Predica la palabra, insta oportuna e importunamente, arguye, suplica, increpa con toda paciencia y
doctrina Y porque, para poder evitar los fraudes del enemigo, es necesario antes descubrirlos y
ayuda mucho denunciar sus falacias a los incautos, aunque evidentemente preferiríamos no
mencionar siquiera tamañas iniquidades, como conviene a los santos, sin embargo, por el bien y
salvación de las almas, no podemos pasarlas totalmente en silencio.

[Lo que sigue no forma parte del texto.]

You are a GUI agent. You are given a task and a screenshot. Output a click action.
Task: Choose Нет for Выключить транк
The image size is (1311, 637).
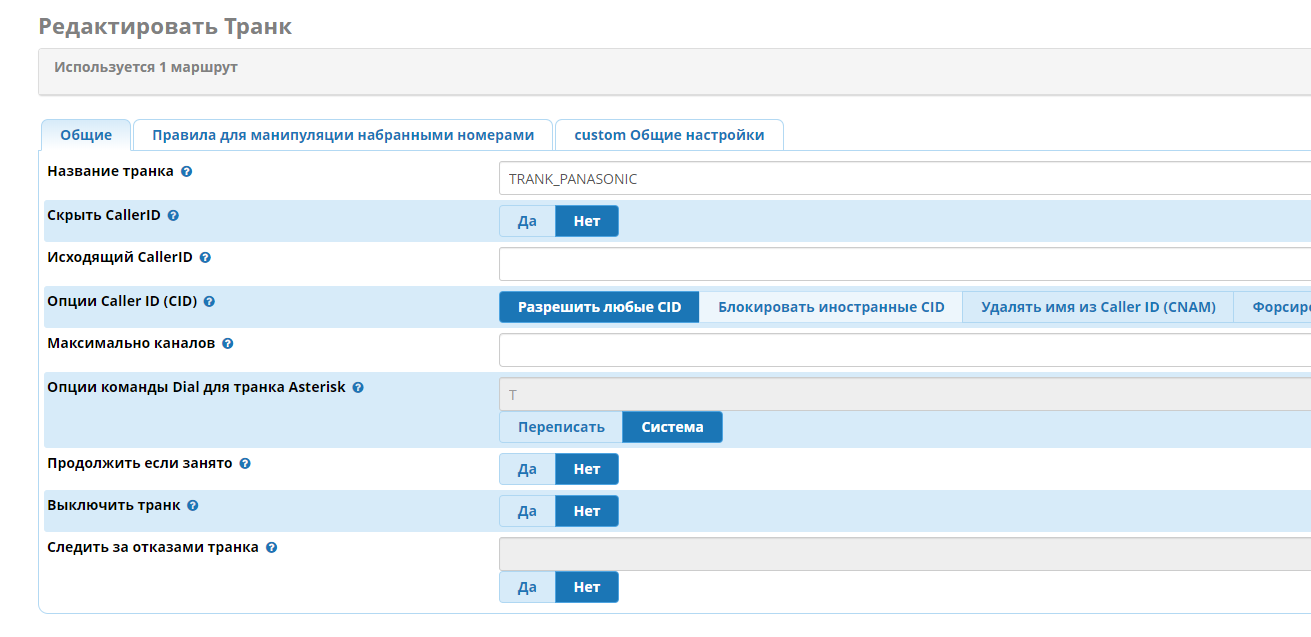click(x=587, y=511)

Cuán grave sea el error de todos éstos, sin embargo, y cuán torpemente se apartan de la honestidad,
consta ya por lo que hemos expuesto en esta encíclica acerca del origen y naturaleza del
matrimonio, de los fines y bienes inherentes al mismo. Pero se manifiesta también lo perniciosas
que son estas falsedades en las consecuencias que sus propios defensores deducen de ellas: que las
leyes, las instituciones y las costumbres por que se rige el matrimonio, pues que tienen su origen en
la sola voluntad de los hombres, a ella sola están sometidas, y por ello no sólo pueden, sino que
deben ser instituidas, modificadas y abrogadas al arbitrio de los hombres y según las vicisitudes de
las cosas humanas; que la potencia engendradora, puesto que se funda sobre la naturaleza misma,
no sólo es más sagrada, sino también más amplia que el matrimonio, y por ello puede ejercitarse
tanto fuera como dentro del claustro conyugal, aun sin cuidarse de los fines del matrimonio, o sea,
como si el libertinaje de una mujer impúdica gozara casi de los mismos derechos que la casta
maternidad de la esposa legítima.
Apoyándose en estos principios, algunos han llegado a inventar nuevos modos de unión,
acomodados, según dicen, a las actuales circunstancias de personas y tiempos, que presentan como
otras tantas especies de matrimonio: uno temporal, otro a prueba, otro amistoso, que se arrogan la
plena licencia y los derechos todos del matrimonio, pero suprimido el vínculo indisoluble y excluida
la prole, a no ser que las partes convirtieran después su unión y modo de vida en matrimonio de
pleno derecho.
Más aún: hay quienes pretenden e insisten en que estas monstruosidades sean aprobadas por las
leyes o que, por lo menos, sean excusadas por los públicos usos e instituciones de los pueblos, sin ni
siquiera detenerse a pensar que tales abusos nada tienen en absoluto de esa moderna cultura, de
que tanto blasonan, sino que constituyen, por el contrario, nefandas aberraciones, que harían
volver, incluso a los pueblos civilizados, a los bárbaros usos de ciertos pueblos salvajes.